• DIRECTIONS
Copy the lines below verbatim, but only from the line containing "The image size is (1920, 1080)." through the end of the data.

======== AVAILABLE DATA

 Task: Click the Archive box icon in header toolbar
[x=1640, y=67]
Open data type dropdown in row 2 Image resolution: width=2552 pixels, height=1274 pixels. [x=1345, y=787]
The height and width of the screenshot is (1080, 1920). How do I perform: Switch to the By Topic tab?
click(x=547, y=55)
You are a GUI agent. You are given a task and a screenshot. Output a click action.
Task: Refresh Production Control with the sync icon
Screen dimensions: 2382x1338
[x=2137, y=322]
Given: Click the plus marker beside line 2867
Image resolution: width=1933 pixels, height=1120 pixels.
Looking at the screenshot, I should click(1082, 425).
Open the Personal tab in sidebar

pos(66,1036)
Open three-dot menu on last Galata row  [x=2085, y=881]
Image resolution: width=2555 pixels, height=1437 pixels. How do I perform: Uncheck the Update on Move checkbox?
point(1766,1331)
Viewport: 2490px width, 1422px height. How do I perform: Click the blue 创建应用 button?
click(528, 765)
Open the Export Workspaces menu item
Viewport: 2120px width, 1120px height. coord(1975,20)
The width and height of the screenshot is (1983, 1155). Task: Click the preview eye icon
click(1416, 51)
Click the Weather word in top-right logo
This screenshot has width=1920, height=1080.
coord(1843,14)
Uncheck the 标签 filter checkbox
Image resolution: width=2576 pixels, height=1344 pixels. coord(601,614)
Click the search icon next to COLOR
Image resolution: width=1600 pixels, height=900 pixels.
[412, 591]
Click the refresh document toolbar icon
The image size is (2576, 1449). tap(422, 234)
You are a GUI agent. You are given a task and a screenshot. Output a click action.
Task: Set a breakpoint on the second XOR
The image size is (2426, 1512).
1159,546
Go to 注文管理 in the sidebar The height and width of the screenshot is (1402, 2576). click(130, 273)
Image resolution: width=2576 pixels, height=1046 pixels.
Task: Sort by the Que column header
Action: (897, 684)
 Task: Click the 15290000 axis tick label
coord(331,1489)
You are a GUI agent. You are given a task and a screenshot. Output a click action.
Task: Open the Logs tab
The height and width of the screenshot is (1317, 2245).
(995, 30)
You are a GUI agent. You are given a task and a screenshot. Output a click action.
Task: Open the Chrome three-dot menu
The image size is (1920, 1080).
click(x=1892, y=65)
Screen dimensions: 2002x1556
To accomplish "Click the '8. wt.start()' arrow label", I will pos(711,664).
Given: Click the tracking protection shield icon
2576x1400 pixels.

================

• OUTPUT
The image size is (1920, 1080).
click(x=1892, y=65)
Screen dimensions: 2002x1556
To accomplish "Click the '8. wt.start()' arrow label", I will pos(711,664).
Given: Click the tracking protection shield icon
2576x1400 pixels.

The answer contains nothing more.